# [Data shown]
────

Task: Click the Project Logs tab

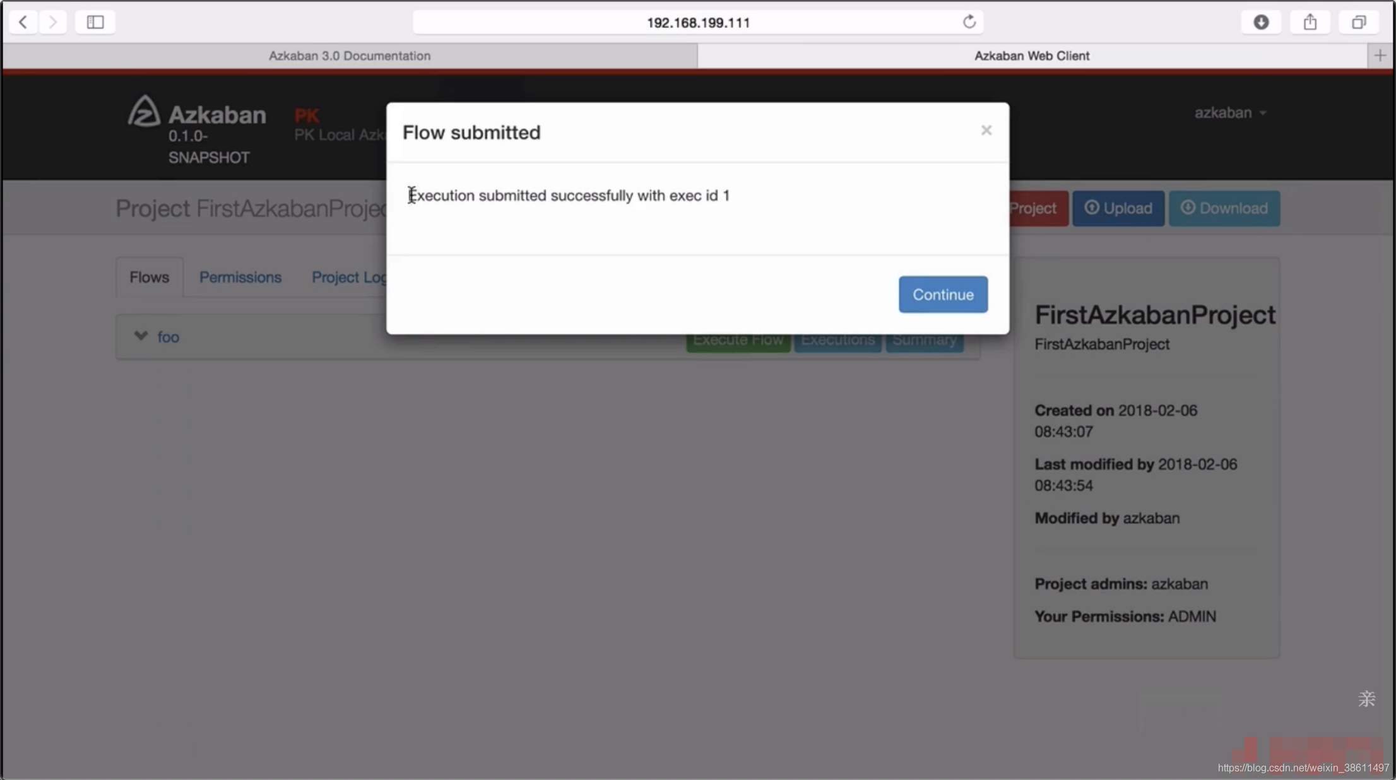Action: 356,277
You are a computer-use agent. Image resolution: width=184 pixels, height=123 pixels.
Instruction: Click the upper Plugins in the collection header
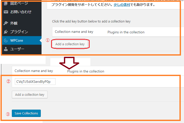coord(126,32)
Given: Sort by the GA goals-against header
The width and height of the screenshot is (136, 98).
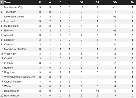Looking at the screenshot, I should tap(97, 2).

────

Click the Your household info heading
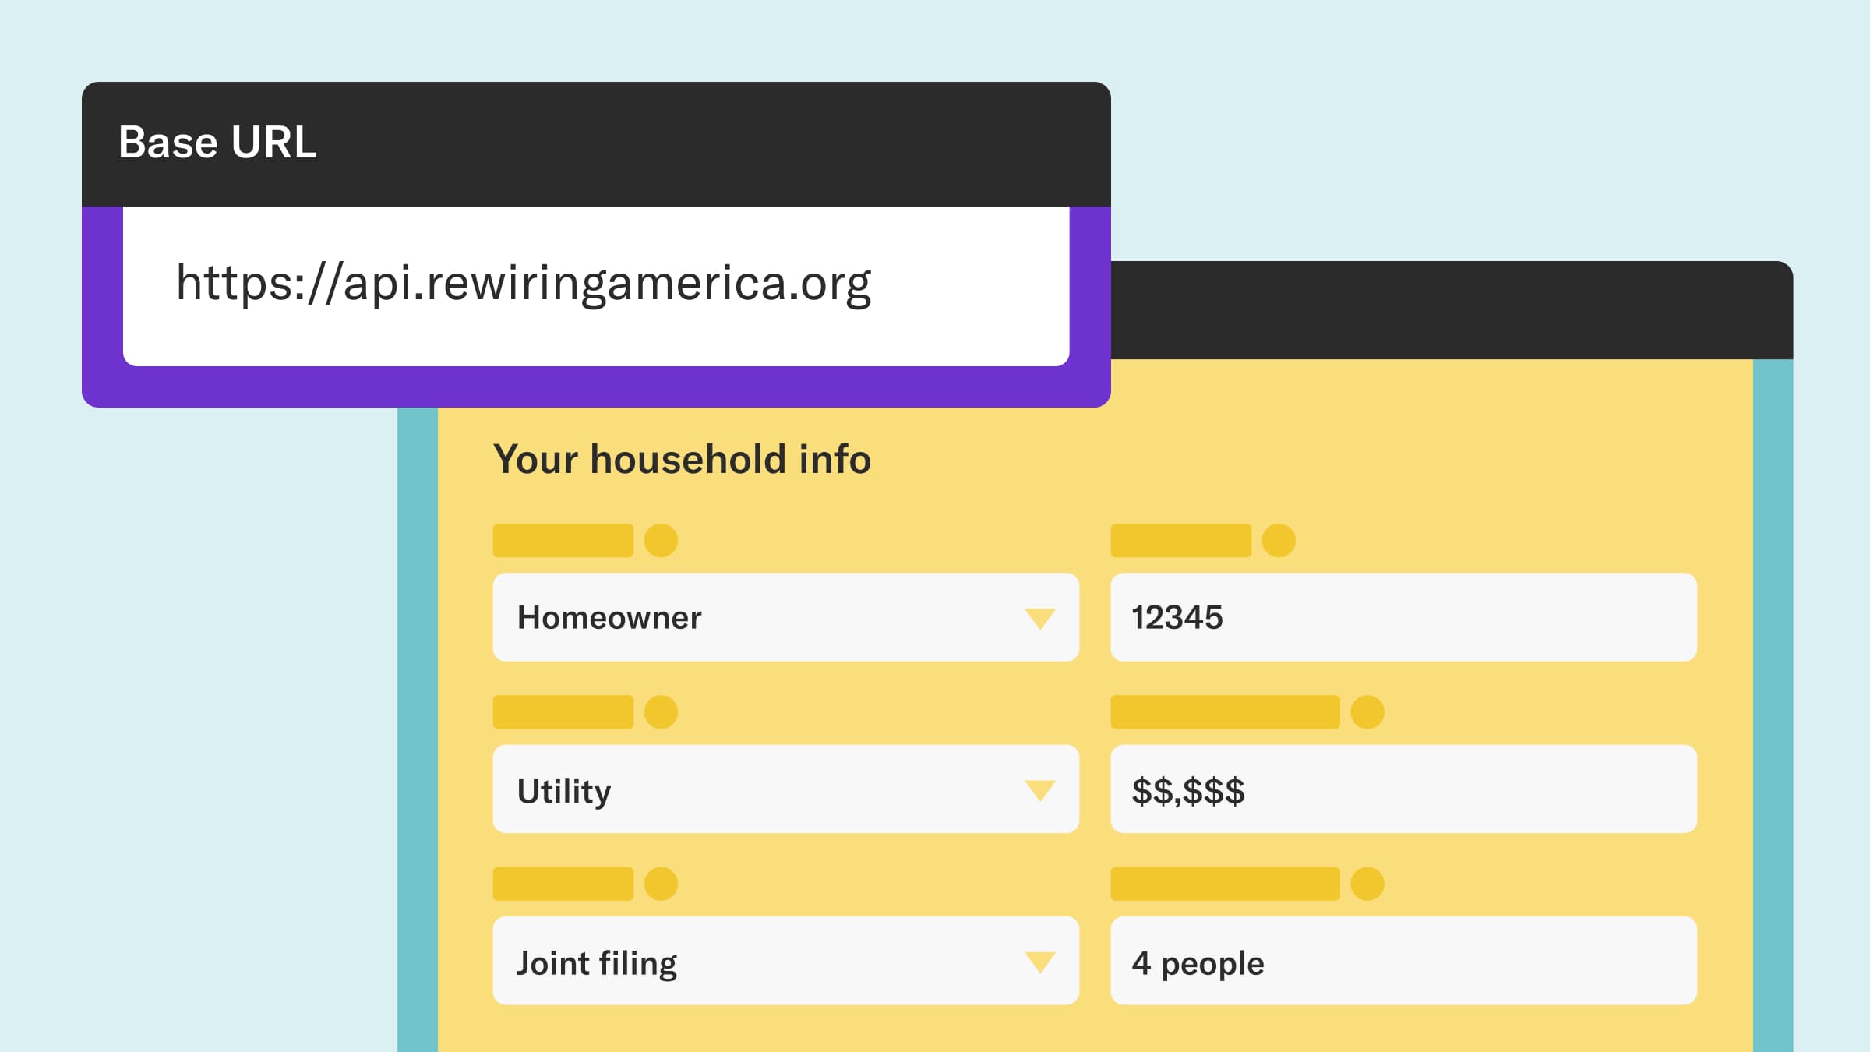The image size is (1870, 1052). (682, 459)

────

# [Task requirements]
Leaving each picture behind, please give again exactly the lines above from the one with "Task: Click the Project Logs tab" through the one with "Given: Sort by the GA goals-against header", both included, and no others.

# [Answer to this problem]
Task: Click the Project Logs tab

Action: 356,277
You are a computer-use agent. Image resolution: width=184 pixels, height=123 pixels.
Instruction: Click the upper Plugins in the collection header
coord(126,32)
Given: Sort by the GA goals-against header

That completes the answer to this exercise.